Pressure on mental health care

Report deplores inadequate services for troubled people branded with a `use-by date’
Elderly people with severe mental illness are often warehoused in dingy hostels and boarding houses and overdrugged with “industrial-strength” doses of superseded medicines, according to a survey.

The report by SANE Australia, ‘Senior Service?’, says negative attitudes towards older people with a mental illness are still prevalent in some health services.

The report says: “It is as though older people are approaching their `use-by’ date and are not worth investing resources in.”

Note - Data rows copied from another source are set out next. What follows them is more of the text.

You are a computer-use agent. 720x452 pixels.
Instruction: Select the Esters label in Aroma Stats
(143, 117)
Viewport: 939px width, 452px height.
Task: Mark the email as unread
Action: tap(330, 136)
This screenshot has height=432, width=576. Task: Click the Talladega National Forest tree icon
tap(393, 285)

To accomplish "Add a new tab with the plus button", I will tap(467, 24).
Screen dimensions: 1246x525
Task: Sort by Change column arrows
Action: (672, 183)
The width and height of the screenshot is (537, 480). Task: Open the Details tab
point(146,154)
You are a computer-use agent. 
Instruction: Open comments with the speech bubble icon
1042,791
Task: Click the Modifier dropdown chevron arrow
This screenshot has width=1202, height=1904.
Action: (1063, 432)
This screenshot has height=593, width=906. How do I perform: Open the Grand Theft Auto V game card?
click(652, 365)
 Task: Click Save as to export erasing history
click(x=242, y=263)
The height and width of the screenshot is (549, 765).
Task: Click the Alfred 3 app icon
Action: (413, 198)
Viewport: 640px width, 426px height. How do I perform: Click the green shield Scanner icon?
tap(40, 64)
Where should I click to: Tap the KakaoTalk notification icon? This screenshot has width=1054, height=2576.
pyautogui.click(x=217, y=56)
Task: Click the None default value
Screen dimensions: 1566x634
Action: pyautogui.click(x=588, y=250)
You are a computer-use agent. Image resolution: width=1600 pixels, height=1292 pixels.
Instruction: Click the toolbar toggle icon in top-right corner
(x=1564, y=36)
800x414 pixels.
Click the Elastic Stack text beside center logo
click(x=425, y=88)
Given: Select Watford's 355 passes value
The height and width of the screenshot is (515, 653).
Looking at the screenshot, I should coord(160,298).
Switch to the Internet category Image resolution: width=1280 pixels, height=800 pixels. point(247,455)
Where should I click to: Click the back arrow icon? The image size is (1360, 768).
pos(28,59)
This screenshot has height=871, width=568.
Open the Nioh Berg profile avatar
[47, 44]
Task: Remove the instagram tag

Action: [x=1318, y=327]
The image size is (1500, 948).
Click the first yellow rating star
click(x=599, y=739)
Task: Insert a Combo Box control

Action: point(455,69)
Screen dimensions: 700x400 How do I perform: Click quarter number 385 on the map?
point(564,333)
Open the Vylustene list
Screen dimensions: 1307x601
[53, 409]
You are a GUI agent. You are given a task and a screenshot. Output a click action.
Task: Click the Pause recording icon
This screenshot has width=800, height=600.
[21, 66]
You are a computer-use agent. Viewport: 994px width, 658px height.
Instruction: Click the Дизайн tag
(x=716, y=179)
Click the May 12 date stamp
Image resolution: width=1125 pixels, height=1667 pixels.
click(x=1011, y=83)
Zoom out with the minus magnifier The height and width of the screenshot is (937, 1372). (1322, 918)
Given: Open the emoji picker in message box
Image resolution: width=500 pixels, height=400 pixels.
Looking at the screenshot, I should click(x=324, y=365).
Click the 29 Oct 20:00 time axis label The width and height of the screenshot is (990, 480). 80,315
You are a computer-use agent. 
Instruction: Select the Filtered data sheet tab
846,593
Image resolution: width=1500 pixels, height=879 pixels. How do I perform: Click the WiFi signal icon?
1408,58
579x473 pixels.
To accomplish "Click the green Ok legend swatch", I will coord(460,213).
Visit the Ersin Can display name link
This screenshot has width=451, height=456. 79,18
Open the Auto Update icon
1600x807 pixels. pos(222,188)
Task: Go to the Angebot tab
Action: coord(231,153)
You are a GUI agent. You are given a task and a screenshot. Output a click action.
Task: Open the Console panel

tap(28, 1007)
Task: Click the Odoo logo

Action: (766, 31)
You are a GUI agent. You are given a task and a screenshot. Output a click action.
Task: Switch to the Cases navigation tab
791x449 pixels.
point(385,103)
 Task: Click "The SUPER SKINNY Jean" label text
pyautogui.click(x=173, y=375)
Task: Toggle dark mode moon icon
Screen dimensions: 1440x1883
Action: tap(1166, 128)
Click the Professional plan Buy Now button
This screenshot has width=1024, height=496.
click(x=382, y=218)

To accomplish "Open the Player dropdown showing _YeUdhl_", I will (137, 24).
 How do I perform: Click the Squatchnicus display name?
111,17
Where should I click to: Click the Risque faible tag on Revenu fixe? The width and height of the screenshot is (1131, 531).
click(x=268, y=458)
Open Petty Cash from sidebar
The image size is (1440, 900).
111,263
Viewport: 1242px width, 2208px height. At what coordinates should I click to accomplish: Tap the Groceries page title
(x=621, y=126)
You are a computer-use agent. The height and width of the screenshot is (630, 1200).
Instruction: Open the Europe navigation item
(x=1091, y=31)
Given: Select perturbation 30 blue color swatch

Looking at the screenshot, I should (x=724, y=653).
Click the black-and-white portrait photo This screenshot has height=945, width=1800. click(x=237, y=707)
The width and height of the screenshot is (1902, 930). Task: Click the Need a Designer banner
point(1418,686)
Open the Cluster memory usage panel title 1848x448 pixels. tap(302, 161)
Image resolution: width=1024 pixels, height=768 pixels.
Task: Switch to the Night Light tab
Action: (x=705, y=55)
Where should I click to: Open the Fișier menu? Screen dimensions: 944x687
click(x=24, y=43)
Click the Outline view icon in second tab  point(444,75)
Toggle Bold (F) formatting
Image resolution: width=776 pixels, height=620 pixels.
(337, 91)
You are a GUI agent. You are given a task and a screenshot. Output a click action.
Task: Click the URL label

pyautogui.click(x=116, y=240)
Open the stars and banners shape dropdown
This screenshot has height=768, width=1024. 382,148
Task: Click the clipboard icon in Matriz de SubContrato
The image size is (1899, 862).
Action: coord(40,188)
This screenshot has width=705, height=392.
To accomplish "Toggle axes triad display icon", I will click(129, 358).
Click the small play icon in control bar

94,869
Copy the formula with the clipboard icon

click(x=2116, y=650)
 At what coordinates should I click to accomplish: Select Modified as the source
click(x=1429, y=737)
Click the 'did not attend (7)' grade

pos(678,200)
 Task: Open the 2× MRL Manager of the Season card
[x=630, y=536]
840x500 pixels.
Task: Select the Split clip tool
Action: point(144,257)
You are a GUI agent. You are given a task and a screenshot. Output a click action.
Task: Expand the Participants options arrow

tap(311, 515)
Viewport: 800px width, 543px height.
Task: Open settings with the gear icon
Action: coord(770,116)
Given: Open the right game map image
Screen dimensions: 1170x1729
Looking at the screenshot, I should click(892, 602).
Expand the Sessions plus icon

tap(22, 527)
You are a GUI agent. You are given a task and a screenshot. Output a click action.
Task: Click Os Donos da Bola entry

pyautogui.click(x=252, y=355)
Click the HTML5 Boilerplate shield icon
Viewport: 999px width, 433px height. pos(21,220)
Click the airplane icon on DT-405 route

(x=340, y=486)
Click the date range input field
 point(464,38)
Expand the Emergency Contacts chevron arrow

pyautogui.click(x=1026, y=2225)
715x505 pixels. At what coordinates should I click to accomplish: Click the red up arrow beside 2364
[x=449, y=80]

The report was based on a national survey of 45 organisations and professionals involved in mental health care for the aged. It concluded that Victoria needed to improve medical care and social support for older psychiatric patients, as well as provide more community housing in which they are supervised by staff with mental health training.

SANE’S executive director, Ms Barbara Hocking, said people with psychiatric disabilities were living longer because of better treatment. Their baby boomer cohort is greying along with the rest of the population, and many need more help as their elderly parents die or become too frail to continue caring for them at home.

“It’s been called the second wave of homelessness, these people coming through in their 40s or 50s whose families have traditionally cared for them very well, without great support and at enormous cost to themselves,” she said.

Ms Hocking said she recently spoke to a woman anxious about what would become of her mentally ill nephew. His mother was in her 80s and had recently had a stroke, and the auntie could not take him in because she was the sole carer of her brain-injured daughter.

“When these parents can’t continue any more, their children tend to drop out of care and support altogether and move from one boarding house to another,” Ms Hocking said.

“They end up in hostels (for the homeless) like Ozanam House.”

Many are at risk of violence. “They may share boarding houses with young men with drug or alcohol abuse problems who can be quite aggressive.”
Survey respondents reported that many elderly people had not had their medication reviewed in decades and were on heavy doses of older medicines that, while effective, often had stigmatising side-effects such as eye-rolling and involuntary movements.

This added to their loneliness and isolation.

“If people who don’t understand mental illness see someone gyrating like that, they tend to recoil from them,” the report says.

The state Health Minister, Mr Rob Knowles, said Victoria was ahead of other states in its psychiatric services for the aged and that more people were receiving treatment and support, “but we can’t run away from the reality that there are still unmet
needs”.

Mr Knowles said pilot programs were using mental health nurses to teach psychiatric skills to managers of special accommodation housing, and a taskforce was examining how to help older psychiatric patients connect with services.

Alone, vulnerable and lacking support Karen Kissane   “Max” has bipolar disorder (manic-depression) and takes lithium. He is well known in his local area as a colorful eccentric who rides his bike everywhere. Now that he is older, his blood lithium level is more unstable.

Last summer, during a heatwave, he was out on his bike in the middle of the day and became dehydrated.

He fell off his bike and was taken by ambulance to a general hospital and was found to be lithium toxic. He spent two months in a psychiatric hospital while his bipolar disorder was re-stabilised.

This could have been avoided if the supervisors at his accommodation house had known about the risks of dehydration with lithium therapy, had told him not to go out on the day, and had warned his GP that his lithium levels needed checking.

* “Eleanor” has had a limited education because schizophrenia has given her psychotic episodes since she was 15. She was abandoned by her struggling rural family in the 1940s and spent 20 years in a country mental institution.

When she was treated with the first anti-psychotic medications in the 1960s, she was discharged into the community. During the next 30 years she was re-admitted to hospitals 15 times, staying for up to 18 months.

Doctors and nurses kept reporting in Eleanor’s records that she could not manage in mainstream society and would turn up at emergency departments all over Melbourne at all times of day or night, desperate to be admitted. Now 75, she has no relationship with anyone apart from her case worker and refuses to stay in the accommodation offered to her. She is preyed upon by strangers for her pension money and other favors.

* “Stan” came to Australia to work on a hydro-electric scheme. Always a loner, he had jumped at the chance to leave his alienated family in eastern Europe. He was a heavy drinker and had his first episode of mental illness in the 1960s, when he was in his early 40s. In one alcoholic haze, he committed a serious crime and was jailed, but has not drunk since his release. He moves home often because of his paranoid delusions about other residents and staff, especially when he is becoming ill again. Because of this, and because management at accommodation houses changes often and those in charge have no training in mental health, the signs that Stan is becoming ill are frequently missed. Fine-tuning his medication at an early stage would avoid renewed breakdowns with re-hospitalisations and would help him to stay in one place and develop a sense of belonging.

These stories of older people with chronic, severe mental illness who do not have trained, home-based supervision, come from Dr Kathryn Hall, head of aged psychiatry at the Caulfield General Medical Centre.